VoTurn-135M: State-of-the-Art Turn Detection for Voice Agents
Author
Vignesh Varadarajan and Jagath Vytheeswaran
Date Published
Understanding when to speak
What makes a conversation feel natural? Beyond the words we choose, it's the rhythm—knowing when to speak and when to listen. These split-second judgments happen effortlessly in human dialogue: we sense the difference between a thoughtful pause and a completed thought, between "I'm flying from San Francisco..." trailing off for more, and "I'm flying from San Francisco" as a final answer to a different question. This intuition is so fundamental to communication that we rarely notice it, yet it's one of the hardest problems for voice AI systems to solve.
The Turn Detection Problem
At the heart of every voice assistant is a deceptively simple question: is the person done speaking? Get it wrong, and the consequences cascade. Interrupt too early, and you create frustration—the user must repeat themselves, breaking the conversational flow. Wait too long, and the interaction feels sluggish and unresponsive, undermining the promise of natural dialogue.
Current approaches to turn detection fall into two camps, each with fundamental limitations:
Audio-only systems analyze vocal patterns—pitch, pace, and intonation—to predict turn completion. When you ask "What are your departure and arrival airports?" and the user responds "I'm departing from San Francisco," the audio signal alone cannot distinguish between a pause before continuing ("...and arriving in New York") and a genuinely incomplete answer. The intonation might be identical, but the semantic context makes all the difference.
Text-only systems take the opposite approach, analyzing transcribed words and punctuation patterns. But strip away the audio, and you lose critical information. Consider the question "What is your patient ID number?" The responses "123 456" and "123 456 789" look nearly identical as text, but the speaker's intonation makes their intent unmistakable—one rises at the end, signaling more to come; the other falls with finality.
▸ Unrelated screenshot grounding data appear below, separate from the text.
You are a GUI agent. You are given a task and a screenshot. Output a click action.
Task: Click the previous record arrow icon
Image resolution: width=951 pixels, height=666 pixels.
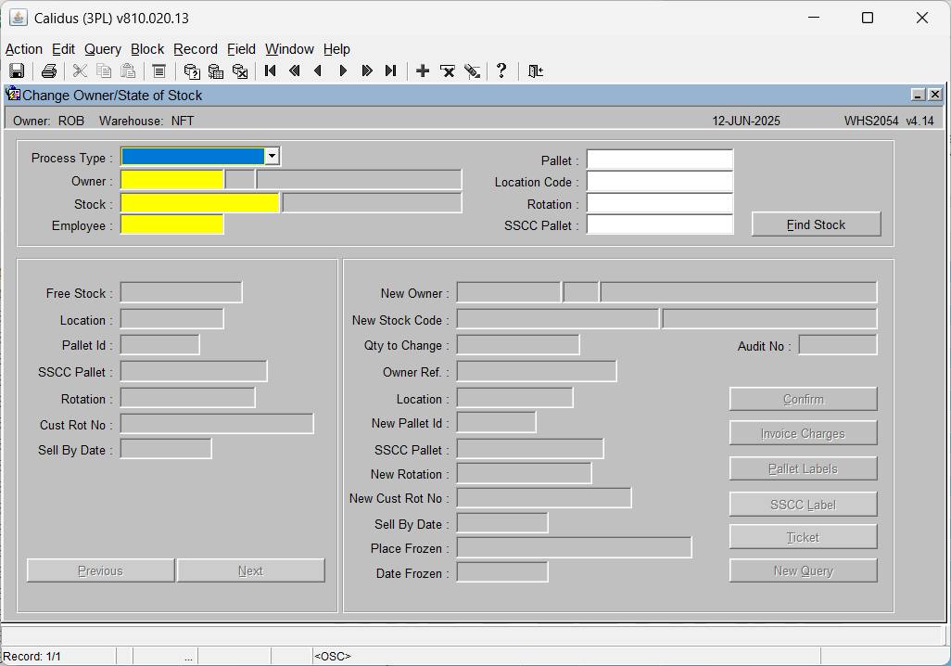point(318,71)
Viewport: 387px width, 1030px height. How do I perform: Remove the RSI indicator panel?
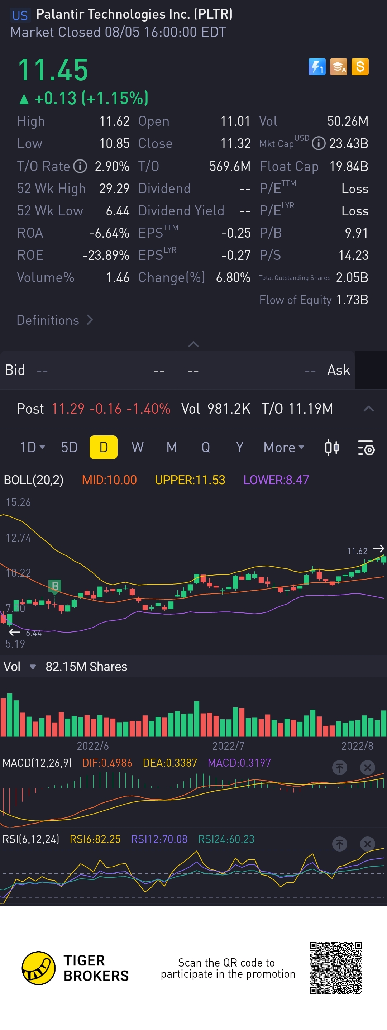coord(367,844)
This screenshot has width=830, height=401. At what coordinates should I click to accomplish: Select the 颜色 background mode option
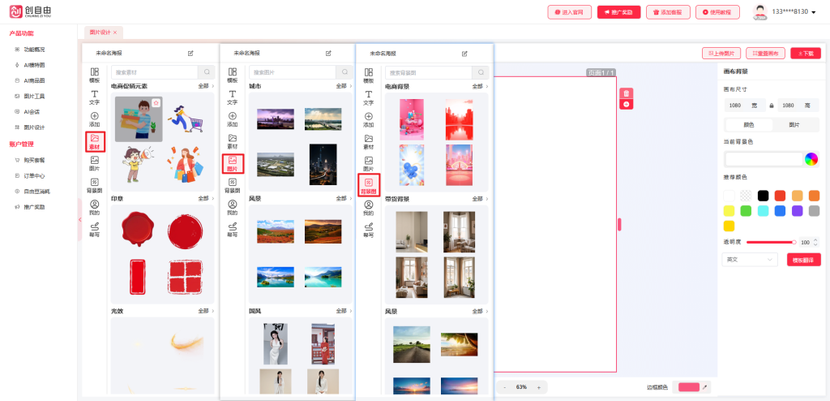(748, 125)
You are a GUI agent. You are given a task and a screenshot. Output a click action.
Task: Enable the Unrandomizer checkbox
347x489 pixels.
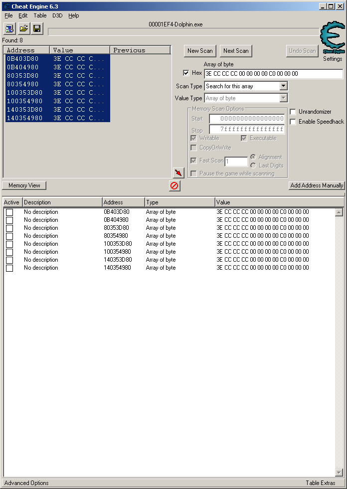[x=293, y=112]
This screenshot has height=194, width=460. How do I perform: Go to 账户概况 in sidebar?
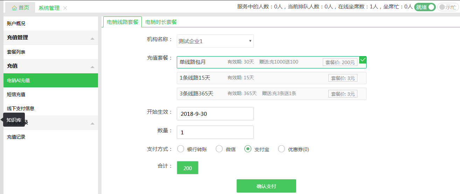click(x=16, y=24)
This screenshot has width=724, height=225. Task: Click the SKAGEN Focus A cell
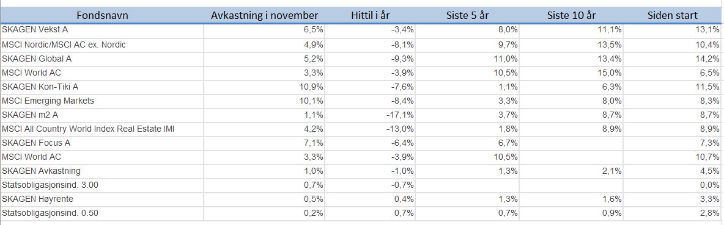102,143
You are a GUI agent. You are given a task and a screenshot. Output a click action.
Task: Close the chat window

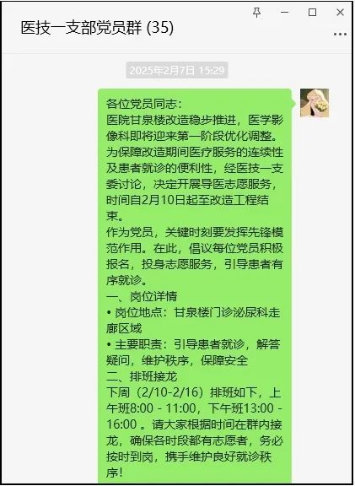pyautogui.click(x=340, y=13)
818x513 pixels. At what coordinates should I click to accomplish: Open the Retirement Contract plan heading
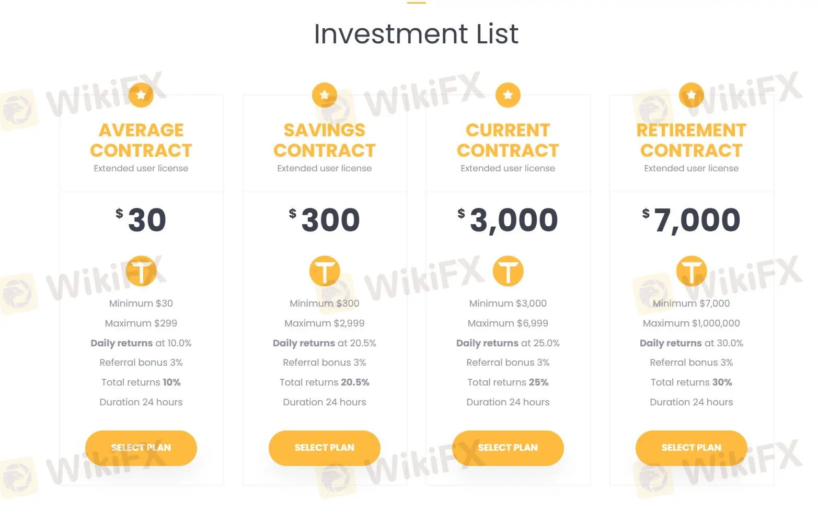point(691,140)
Text-only systems also tend to overfit to punctuation marks, making them brittle across different speech-to-text providers with varying punctuation styles.
A Multimodal Solution
Human conversation is multimodal by nature—we simultaneously process acoustic cues and semantic meaning. A robust turn detection system must do the same. We need models that can hear the rising question in "123 456" while also understanding that "I'm departing from San Francisco" is a contextually incomplete response to a question about two airports.
This is why we built our turn detection model from the ground up to combine both audio and text signals, creating a system that understands not just how you're speaking, but what you're saying and what the context demands. The result is a model that achieves 94.1% accuracy while running fast enough for real-time voice applications—because natural conversation cannot wait.